Sayın Türkay TOKEL, bakanlık koltuğunun garanti olduğunu artık siz de açıklamaya başlamışsınız. Çalışma ve Sosyal Güvenlik Bakanlığınız hayırlı ve uğurlu olsun.

Sayın Zorlu TÖRE, CTP ile koalisyon yapmak yerine UBP ile yapmanın daha doğru olacağını söylüyormuşsunuz. Sayısal olarak biraz riskli bir iktidar olmaz mı?

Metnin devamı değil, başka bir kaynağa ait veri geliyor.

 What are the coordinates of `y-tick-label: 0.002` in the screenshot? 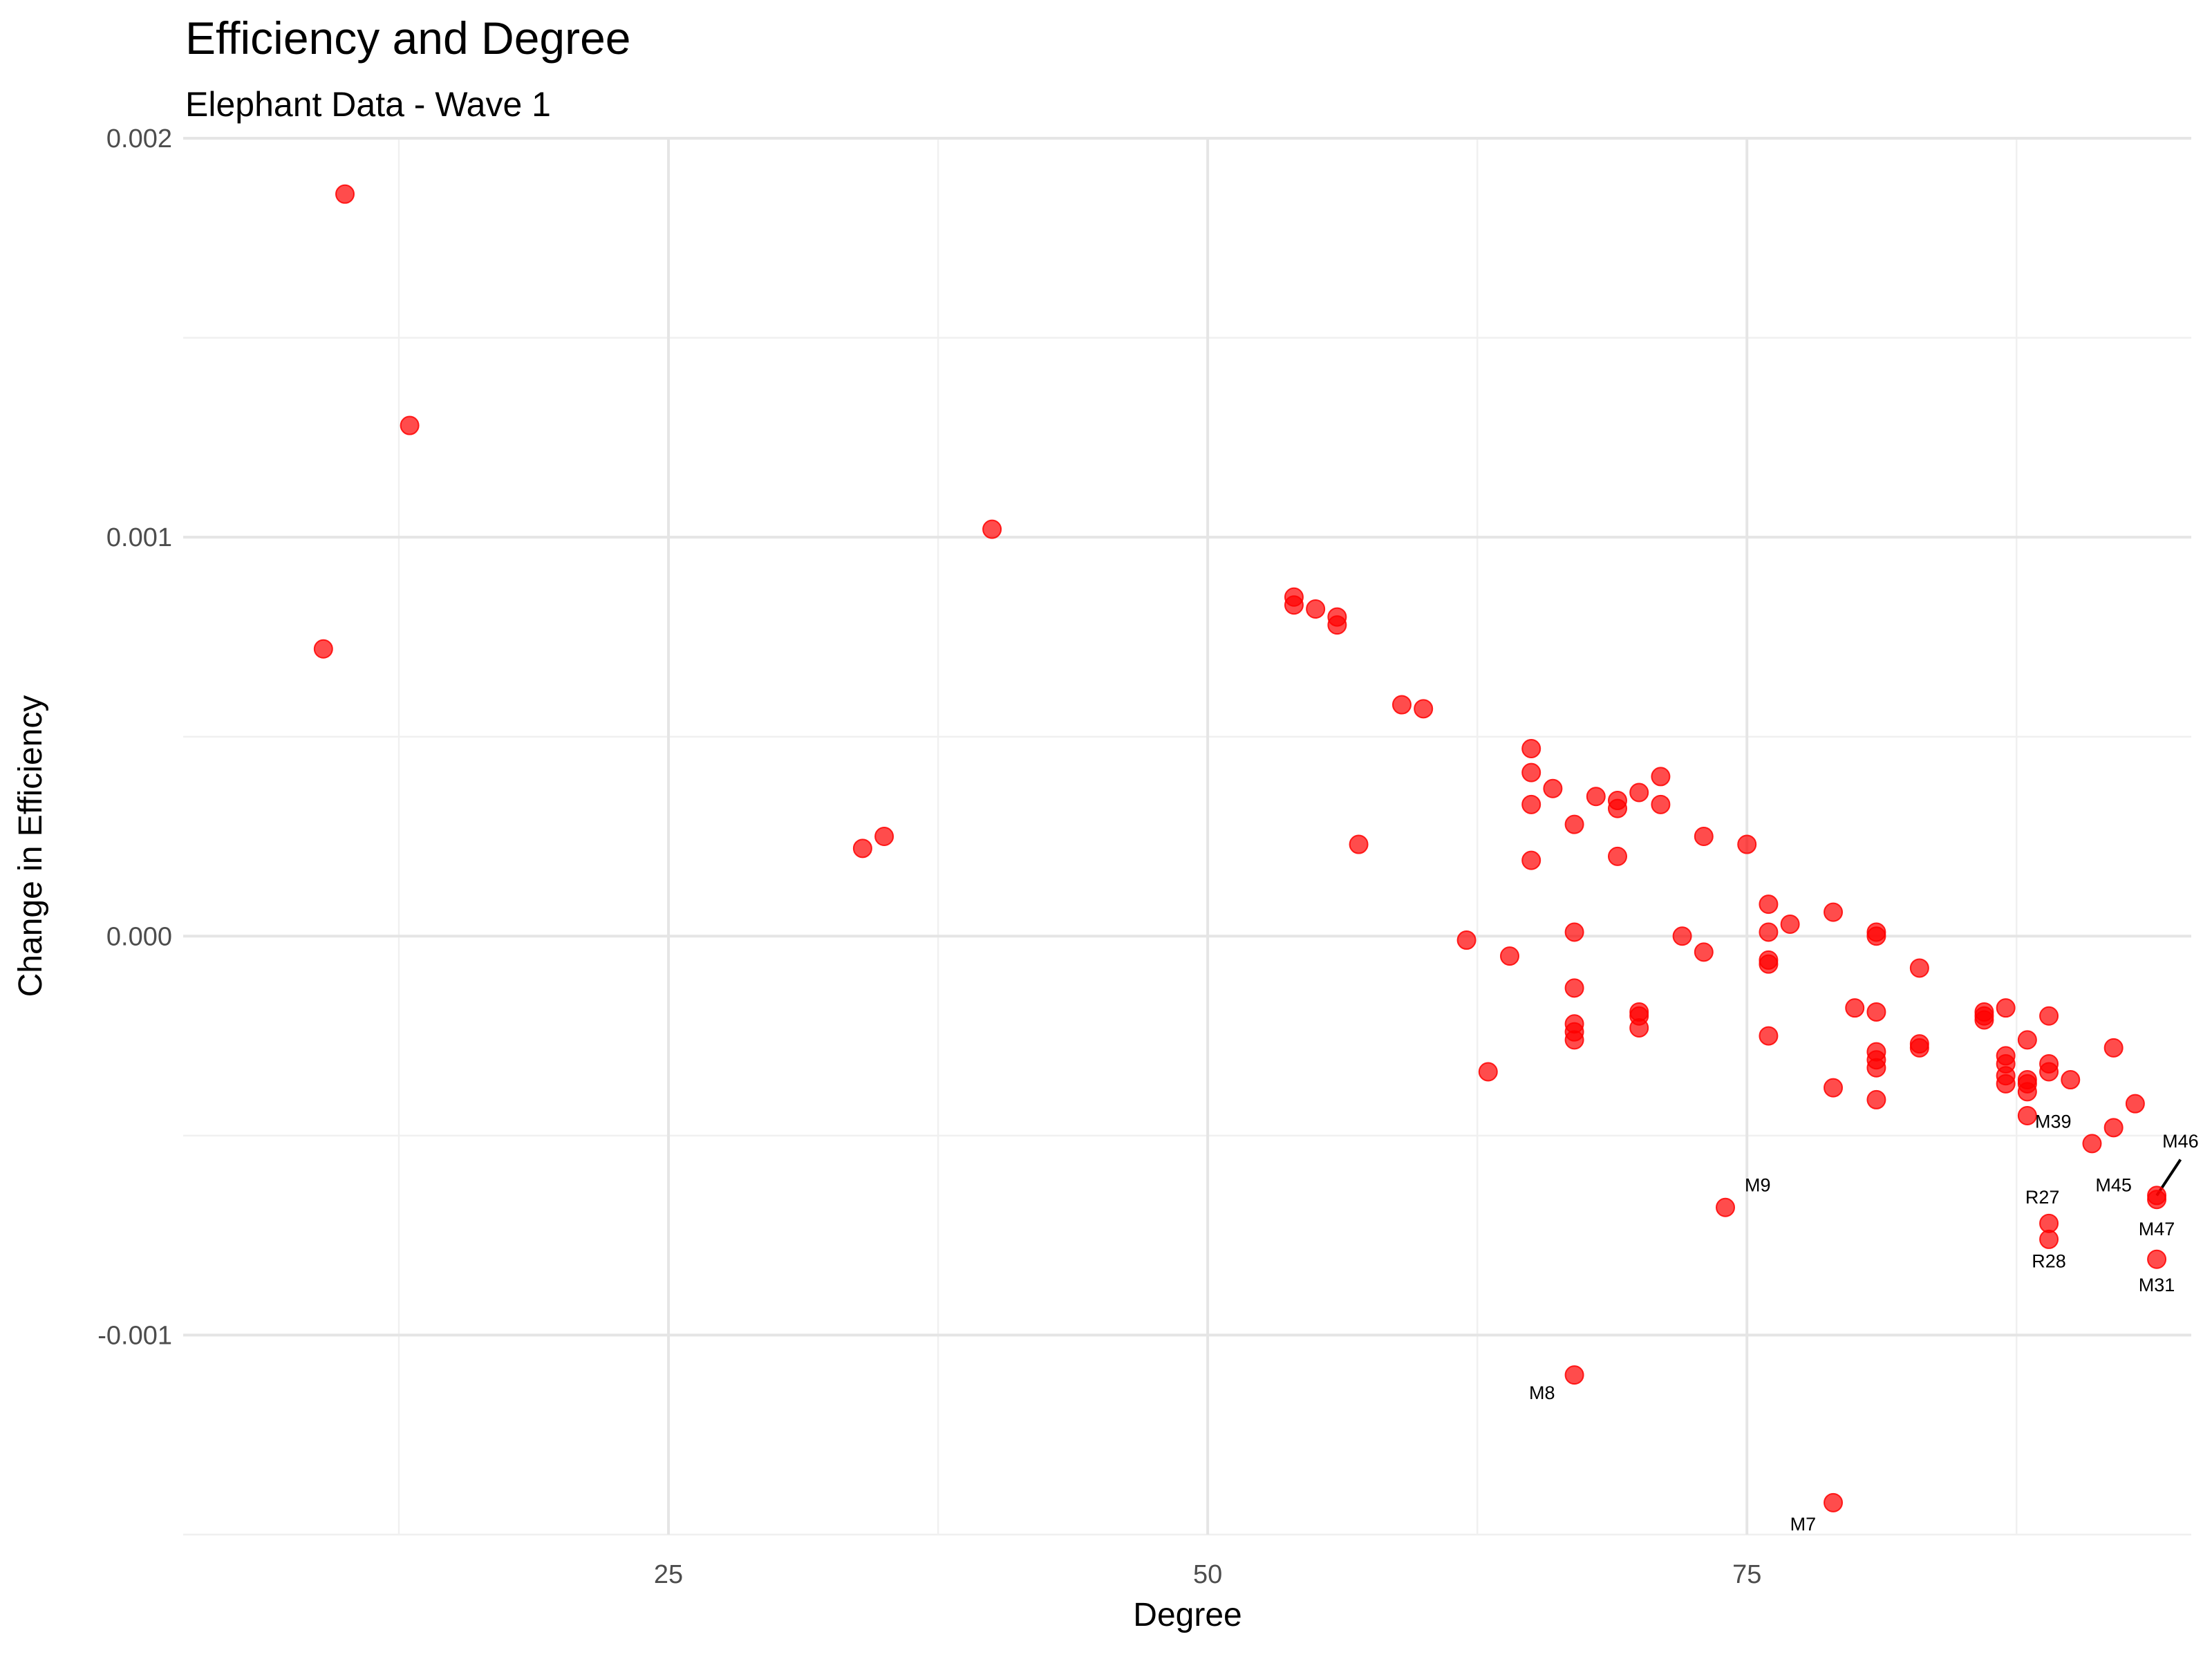 It's located at (139, 138).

Sayın Hasan SADIKOĞLU, son günlerde belediye başkanlığı adaylığından vaz geçtiğinizi söylemeye başladığınız söyleniyor. Hayırdır her gece rüyalarınıza girerken şimdi ne oldu da bu işten soğumaya başladınız?

Sayın Ejder ASLANBABA,
İskele’de Karadenizlilerin kahvesine uzun bir süredir gitmediğiniz yönünde sitem mesajları gelmeye başladı. Yerel seçimlerde onlara çok ihtiyacınız olacağını unutmamak lazım değil mi?





Günün Fıkrası


Otostop


Bir adam, karanlık ve fırtınalı bir gecede, yol kenarında otostop çekmektedir. Fırtına o kadar şiddetlidir ki, bir metre ilerisini zor görür.
Birden, yaklaşan bir otomobil fark eder, otomobil bizimkinin önünde durur. Eleman kendini arabaya atar ve hemen kapıyı kapatır, sürücüye döndüğü anda irkilir.
Direksiyonda kimse yoktur! Araba yavaşça hareket etmeye başlar. Adam şoktadır, yola bakar ve ileride bir viraj görür. Dua etmeye başlar... Viraja girmek üzereyken, direksiyonda bir elin belirdiğini ve arabanın virajı döndüğünü görür. Kafayı sıyırmak üzeredir, sonraki birkaç virajda da aynı el arabayı yönlendirir !
Adam donup kalmıştır... Cesaretini toplamaya çalışır ve kendini arabadan dışarı atıp, en yakın kasabaya doğru koşmaya başlar. Kasabaya girdiğinde hala şoktadır. Bir bara dalar ve iki kadeh tekila isteyip, ağlayarak olanları oradakilere anlatmaya başlar.
Ortalığı bir sessizlik kaplar...Bir saat kadar sonra, aynı bara iki kişi girer. Girenlerden biri bizim elemanı görür görmez yanındakine döner ve şöyle der :
"Bak Pepe, biz arabayı iterken binen herif buydu işte!"